By Danny Halpin
LONDON - Extreme downpours could become four times more frequent by 2080 if greenhouse gas emissions remain high, a new study suggests.
New research from the Met Office tracks the likelihood of intense rain and flash floods occuring over a 100-year period.
Climate scientists at the Met Office have found that for every degree of regional warming, the intensity of extreme downpours could also increase by 5-15%.
By the 2070s, deluges of more than 20mm of rain per hour could occur four times as frequently as they did in the 1980s. London typically receives about 40-50mm of rain in a month.
In July 2021, 40mm fell on the capital in just three hours, flooding 31 Tube stations and 2,000 properties.
The Met Office researchers said forecasting long-term trends for extreme rain will help planners and policymakers adapt to the changing risk.
Three million properties across England are currently at risk from surface water flooding, with urban areas in steep catchments, such as Hebden Bridge in West Yorkshire, particularly vulnerable.
Using a high resolution model normally used for weather forecasting, Met Office climate scientist Professor Lizzie Kendon and colleagues examined how local weather patterns could change over a 100-year timespan – between 1980 and 2080.
They ran the model 12 times at a resolution of 2.2km which gave them a more accurate picture of how the frequency of heavy downpours is likely to change over the coming decades.
Previously, less accurate, lower resolution models had found a smaller increase of two to three times as many extreme rain events by the 2070s.
Prof Kendon said: “Being able to look at our projected future climate in such detail has unlocked an incredible amount of information and has shown how expected increases in intense rainfall events will actually manifest at local scale and for the coming years.
“Having this level of detail is crucial to ensure that we’re prepared for the possible extremes of the future.”

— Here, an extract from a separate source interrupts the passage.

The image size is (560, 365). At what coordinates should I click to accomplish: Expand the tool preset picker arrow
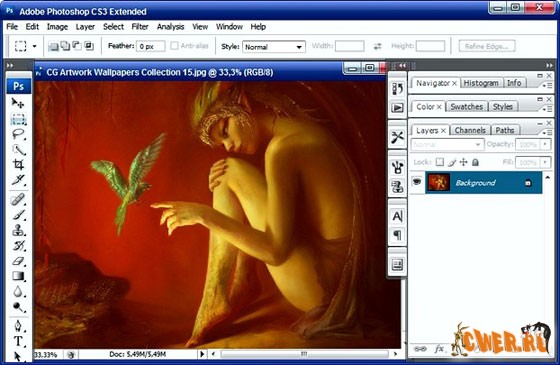click(x=34, y=46)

Higher temperatures create more extreme rainfall because warmer air holds more moisture – 7% for each degree – leading to a greater amount of water falling when clouds finally burst.

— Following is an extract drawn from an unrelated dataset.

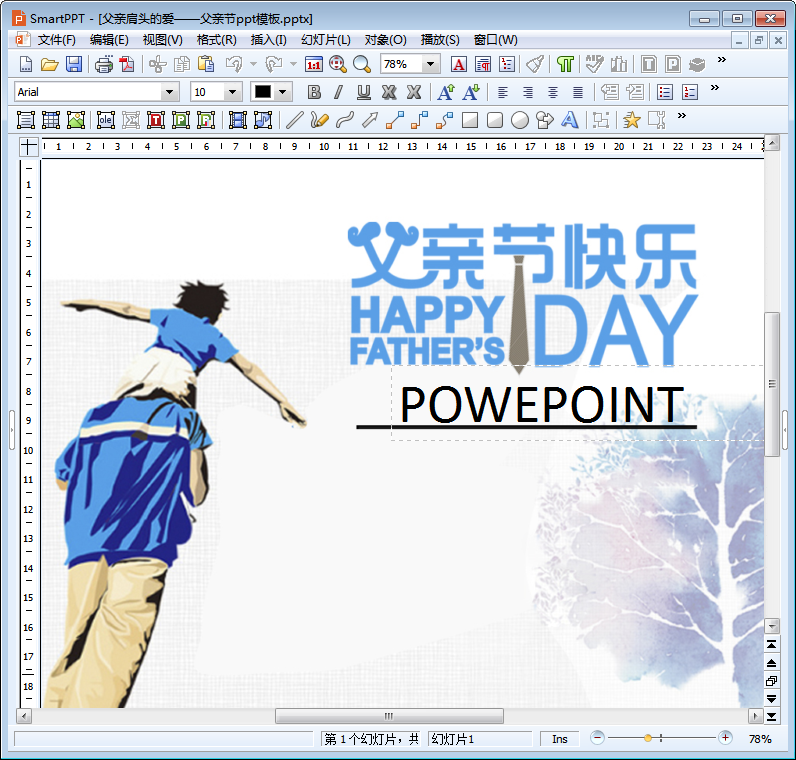Select the straight line drawing tool
The width and height of the screenshot is (796, 760).
[x=294, y=120]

Much of the UK’s wet weather comes from clouds which form over the Atlantic and are carried east on the jet stream, which is why the west and north of the UK are generally wetter than the south and east.

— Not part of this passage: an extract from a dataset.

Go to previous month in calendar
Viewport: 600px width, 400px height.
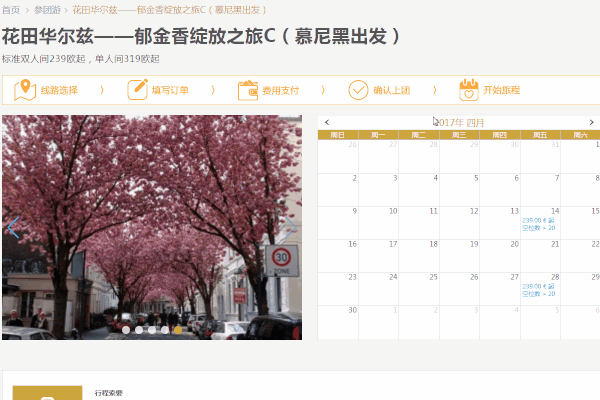(327, 122)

The researchers found such regional differences in their climate modelling. North-west Scotland for example could see almost 10 times as many extreme downpours in 2080 as in 1980, whereas the south of the UK could see around three times as many.
The modelling also showed that extreme downpours are likely to fall in clusters because of natural climate variability adjusting conditions favourable for their occurrence.
Prof Kendon warned against trying to predict long-term trends through observation, adding: “The observed rainfall record in the UK is fairly erratic with a large amount of variability, these latest projections show that this is likely to continue through the century.
“What we can see from the higher resolution output is an even more erratic frequency of extreme events each year, so this could mean we see clusters of record-breaking intense rainfall events, followed by a period when no records are broken.
“Despite the underlying trend, these pauses in the intensification of local rainfall extremes can last a surprisingly long time – even multiple decades.”
She also said that alongside helping planners and policymakers, the study will be useful for other climate scientists seeking to attribute the likelihood of current extreme rainfall events being caused by climate change.
“Our study highlights the complexity of how natural climate variability and human-induced climate change will come together in the extreme rainfall events we experience over the UK – it is far from a simple picture of more extreme events decade by decade as a steadily increasing trend,” she added.